Detaille, who came from a military family, served in the French army during the Siege of Paris.

===On display===
Detaille originally painted his scene of the battle as part of a wider project to produce a panoramic painting of the battle. His preliminary painting from 1879, titled The Defense of Champigny, is in the collection of the Metropolitan Museum of Art in New York City. Detaille successfully completed a massive 52 × 400 ft panorama (titled the Battle of Champigny) in 1882, but over the years said work was divided into multiple smaller paintings. The fragment of the panorama that mirrors The Defense of Champigny was auctioned off to a private buyer in 2012.

==Description==
The painting projects a scene in which French soldiers are fortifying a position in the village of Villiers-sur-Marne in preparation for the Prussian counterattack that historically took place. Men are seen using pickaxes to bore through a wall to allow the French artillery to fire on the Prussians. Other soldiers are occupied with building barricades out of furniture, and in the background more soldiers are seen emptying a house (presumably a maison de maître) of its furnishings for use as barricading materiel. The painting uses muted colors to accentuate the bleakness of the French situation; the ground is a trodden, muddy brown covered with debris, and the sky is dull sunset yellow in reference to the imminent fall of Paris and the Second Empire. In the top center of the painting, shells can be seen exploding against the sky and birds can be seen in flight. A forest of barren trees can also be seen in the background; some are bare due to the battle's being fought in early December, while one tree has been snapped in two by a shell.

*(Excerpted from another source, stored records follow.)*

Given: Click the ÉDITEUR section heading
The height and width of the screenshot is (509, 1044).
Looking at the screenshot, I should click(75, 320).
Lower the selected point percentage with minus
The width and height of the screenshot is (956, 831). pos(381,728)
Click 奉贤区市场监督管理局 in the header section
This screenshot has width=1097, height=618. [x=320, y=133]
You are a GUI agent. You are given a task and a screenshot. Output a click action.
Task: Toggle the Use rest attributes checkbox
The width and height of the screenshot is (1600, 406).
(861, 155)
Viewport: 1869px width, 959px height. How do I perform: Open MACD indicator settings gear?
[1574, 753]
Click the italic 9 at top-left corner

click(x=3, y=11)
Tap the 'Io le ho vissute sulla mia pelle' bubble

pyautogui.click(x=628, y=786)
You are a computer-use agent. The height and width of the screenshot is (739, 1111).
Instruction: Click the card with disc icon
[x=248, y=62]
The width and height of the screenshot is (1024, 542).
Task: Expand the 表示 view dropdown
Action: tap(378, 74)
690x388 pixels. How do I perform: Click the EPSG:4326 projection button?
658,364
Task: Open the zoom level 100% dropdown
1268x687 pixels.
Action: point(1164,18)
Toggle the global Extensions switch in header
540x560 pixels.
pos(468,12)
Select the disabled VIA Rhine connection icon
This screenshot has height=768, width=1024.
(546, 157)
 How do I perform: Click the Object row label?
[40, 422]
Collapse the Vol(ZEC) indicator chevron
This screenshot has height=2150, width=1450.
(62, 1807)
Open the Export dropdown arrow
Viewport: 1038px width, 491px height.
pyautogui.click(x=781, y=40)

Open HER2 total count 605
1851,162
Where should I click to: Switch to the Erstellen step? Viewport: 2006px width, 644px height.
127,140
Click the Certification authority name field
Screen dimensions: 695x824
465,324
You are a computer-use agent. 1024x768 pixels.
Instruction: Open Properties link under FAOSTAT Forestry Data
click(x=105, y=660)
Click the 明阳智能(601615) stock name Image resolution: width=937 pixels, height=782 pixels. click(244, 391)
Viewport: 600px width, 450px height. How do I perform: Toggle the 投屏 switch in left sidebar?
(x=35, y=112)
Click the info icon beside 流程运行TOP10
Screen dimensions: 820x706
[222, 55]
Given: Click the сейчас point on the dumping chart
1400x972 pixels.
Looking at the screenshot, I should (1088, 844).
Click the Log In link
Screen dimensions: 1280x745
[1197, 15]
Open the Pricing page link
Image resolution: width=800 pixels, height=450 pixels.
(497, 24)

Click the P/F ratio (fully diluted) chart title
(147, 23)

As far as the French soldiers themselves are concerned, the men are depicted as being haggard but active; some soldiers are seen to be wounded, while many others carry their rifles slung over their shoulders in defiance of traditional military discipline. However, all are active; even the men seen idling in the painting's foreground are depicted as awaiting their officer's command. General Faron of the French Ist Corp and a cadre of officers can be seen in discussion with a gardener immediately to the left of the painting's center. A sense of unease emanates from the painting, as the men (and the viewer) wait for the inevitable Prussian attack. Whether they are officers or enlisted men, the French soldiers are portrayed in such a way as to be visually realistic while at the same time being portrayed in romanticized situations. This is in keeping with Detaille's inclusion in the school of academic art, which borrowed heavily from Romanticism. The painting is also an example of Detaille's penchant for military art.